Further, I would propose that we clarify in the user configuration
documentation that the per-project settings regarding artifact caches
are NOT taken into consideration separately when building a project
which junctions another project in your list.
For example:
#
# My buildstream.conf
#
projects:
foo:
artifacts:
pull-subproject-artifacts: False
bar:
artifacts:
pull-subproject-artifacts: True
If there is a junction between `foo` and `bar`, in either direction,
there is no conflict here to resolve or differing behavior on a per
project basis: Only the toplevel project is ever considered to
determine artifact caching behaviors here.
Further proposed changes
========================
In addition to actual format changes, I would propose the following:
* Remove the ability of the project.conf to recommend remote
execution services, as access to a remote execution service is
already privileged.
Furthermore, connection to a remote execution service is really
an attribute of a session and nothing to do with the project
itself, it should apply to the whole session equally and there
should be no doubt that only one RE service will be accessed in the
session.
* Service lists should override eachother, rather than extend
eachother.
In the user configuration we have the following text[5]:
"Although project’s often specify a remote artifact cache in
their project.conf, you may also want to specify extra caches."
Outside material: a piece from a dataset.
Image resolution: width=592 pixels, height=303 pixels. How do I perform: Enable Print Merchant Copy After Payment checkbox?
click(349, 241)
This text suggests that a list of artifact services recommended by
the project.conf of a given project continues to be observed, even
after being overridden in user configuration.
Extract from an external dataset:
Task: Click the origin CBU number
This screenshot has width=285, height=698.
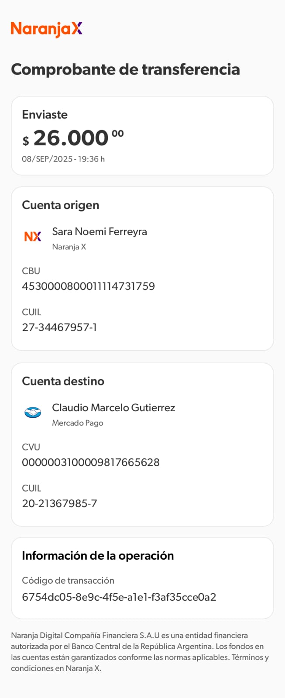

I think this goes against the spirit of our configuration style,
and the recommendations of the loaded project.conf should be
overridable rather than merely extensible.
Even with the currently existing note:
"Caches listed here will be considered a higher priority than
those specified by the project..."
This leaves us with no way to completely override the
recommendation of the project.
Personally, I am more comfortable with the certainty that I have
control to override these, than I am with the convenience of
falling back on project recommendations, although if there are
strong opposing feelings here, we may need to support both the
override and extend semantics separately.
* Global service lists override projects instead of act as a fallback
Currently also specified in the user configuration docs, is:
"Caches declared here will be used by all BuildStream project’s
on the user’s machine and are considered a lower priority than
those specified in the project configuration."
I think instead, the global list should override anything specified
by any project.conf, except for services specified on a per project
basis in the user configuration.
NOTE: In the previous section I commented on
"pull-subproject-artifacts", this can completely be removed,
as the same behaviour can be achieved simply by providing an
empty service list for the global artifact services
configured in buildstream.conf.
I realize there is a lot to process here, it is a complete teardown and
rewrite of user configuration surface for services. I would like to
hear your input and possibly alternative recommendations.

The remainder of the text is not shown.